### Exercise requirements
Nothing but an exact copy is asked for: the lines in the material below from the one with "Open the Webhosting navigation item" through the one with "the Freshworks app", pictures excluded.

### Supplied data

_ _ _ _

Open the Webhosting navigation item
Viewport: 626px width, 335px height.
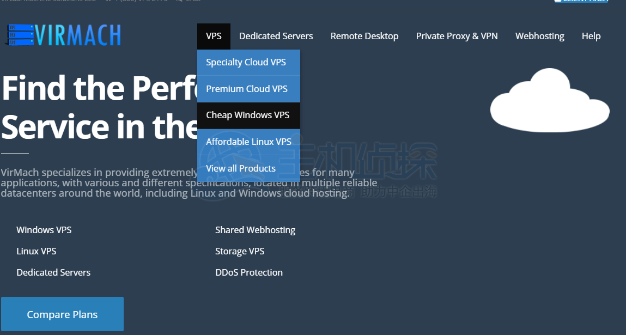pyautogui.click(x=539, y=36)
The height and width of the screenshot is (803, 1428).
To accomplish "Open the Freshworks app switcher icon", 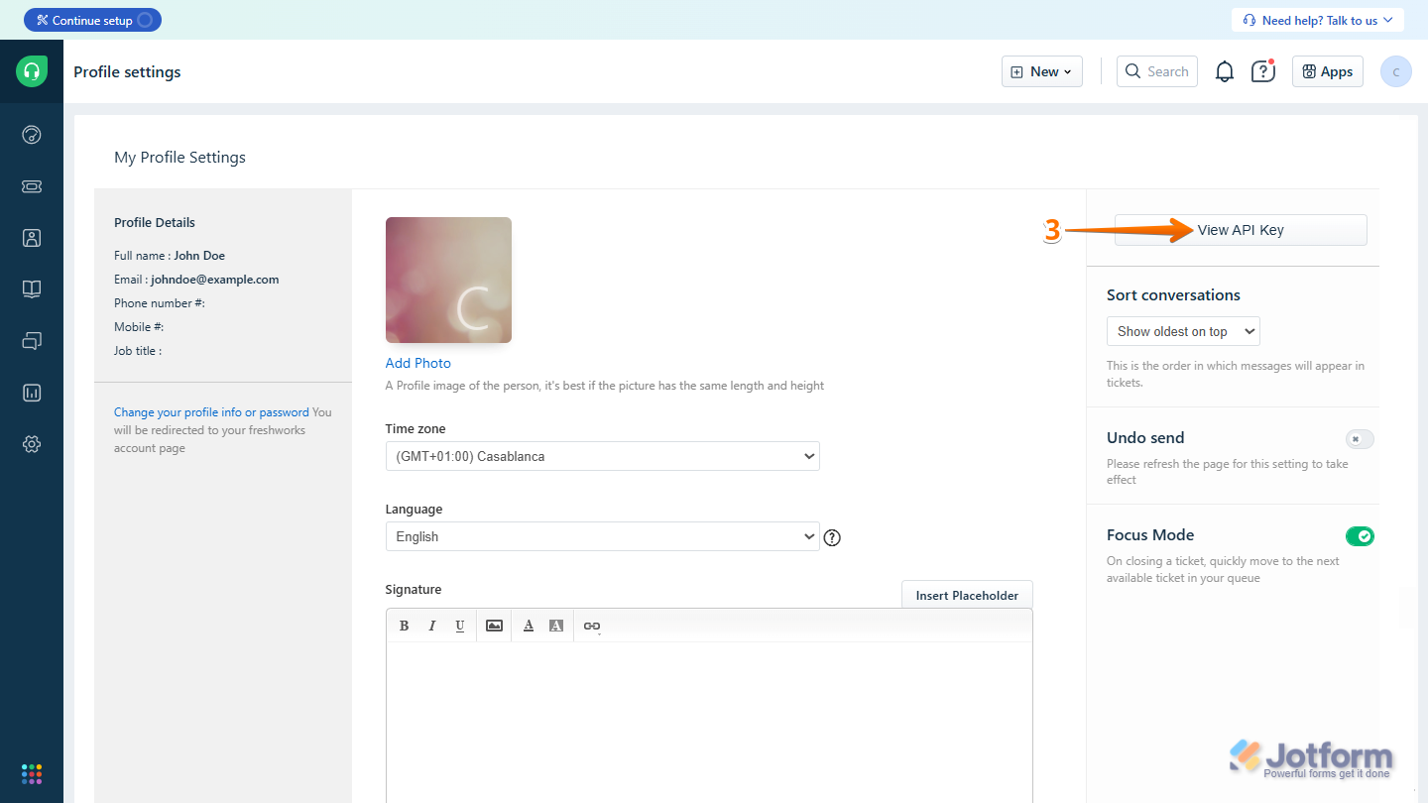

_ _ _ _

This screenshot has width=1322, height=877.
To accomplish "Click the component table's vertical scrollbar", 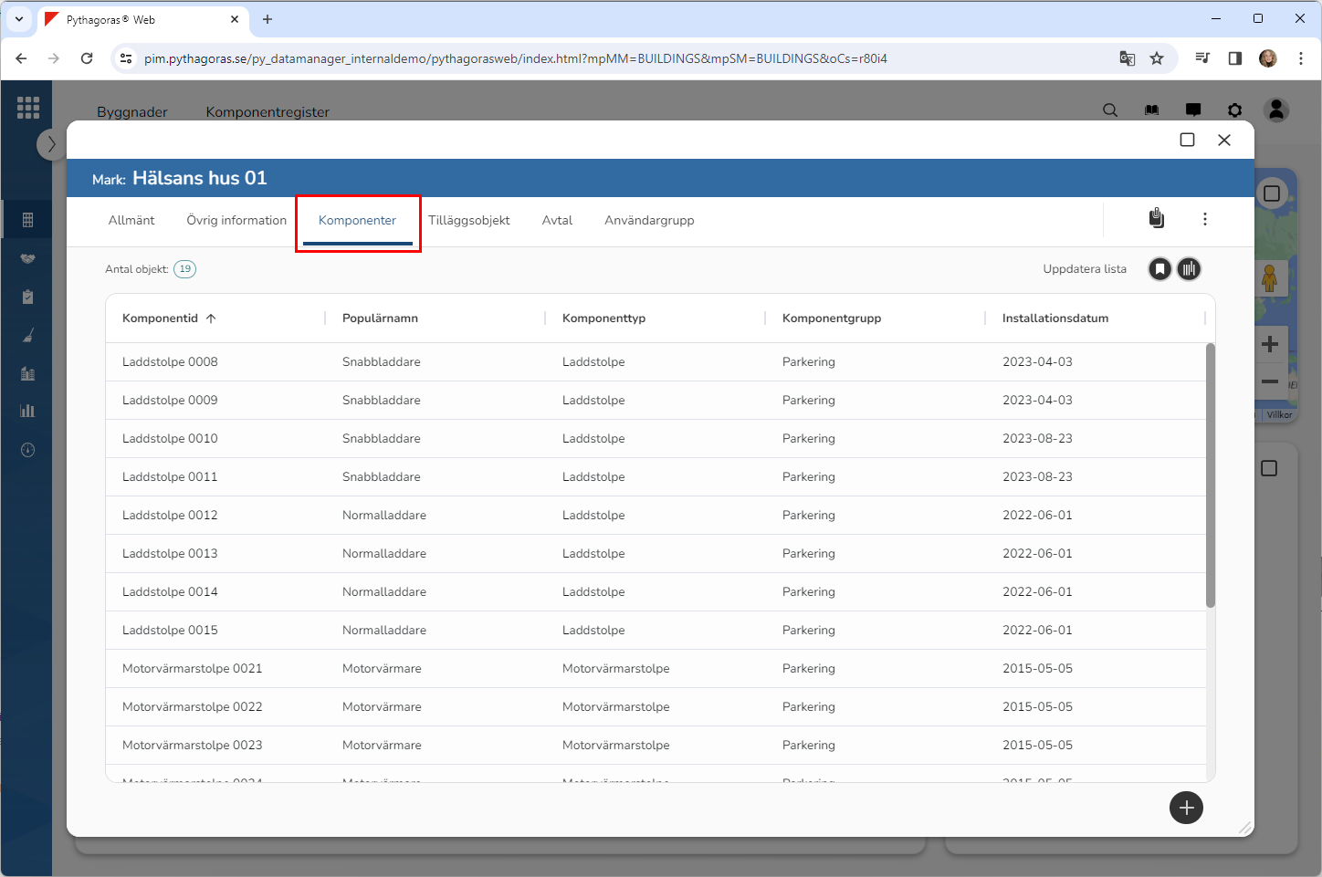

_ _ _ _

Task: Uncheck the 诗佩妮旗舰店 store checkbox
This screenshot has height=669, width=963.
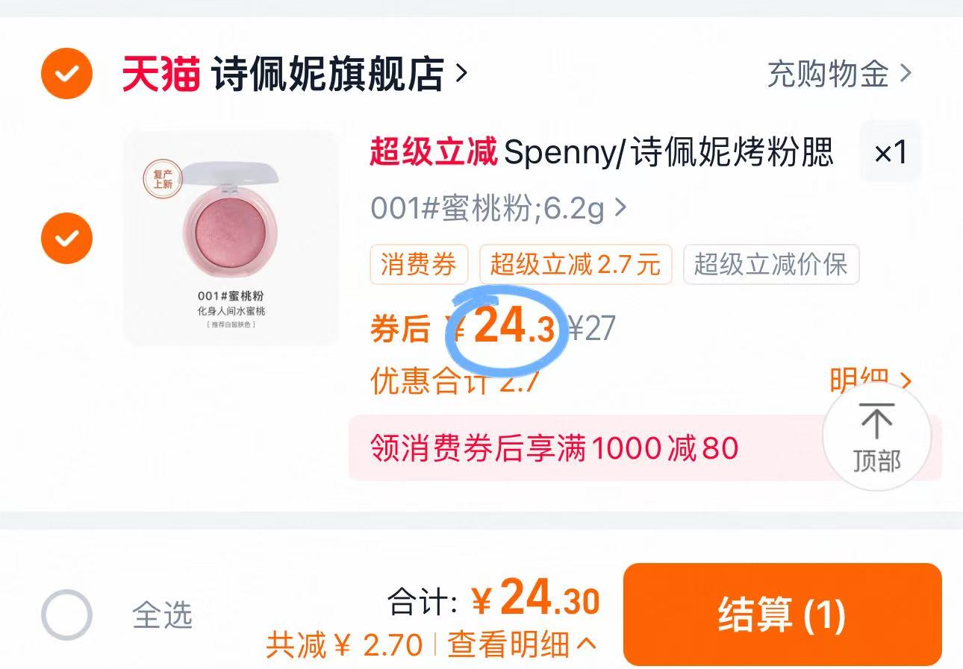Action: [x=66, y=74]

_ _ _ _

### Output for this exercise
Open the Webhosting navigation item
Viewport: 626px width, 335px height.
pyautogui.click(x=539, y=36)
The height and width of the screenshot is (803, 1428).
To accomplish "Open the Freshworks app switcher icon", 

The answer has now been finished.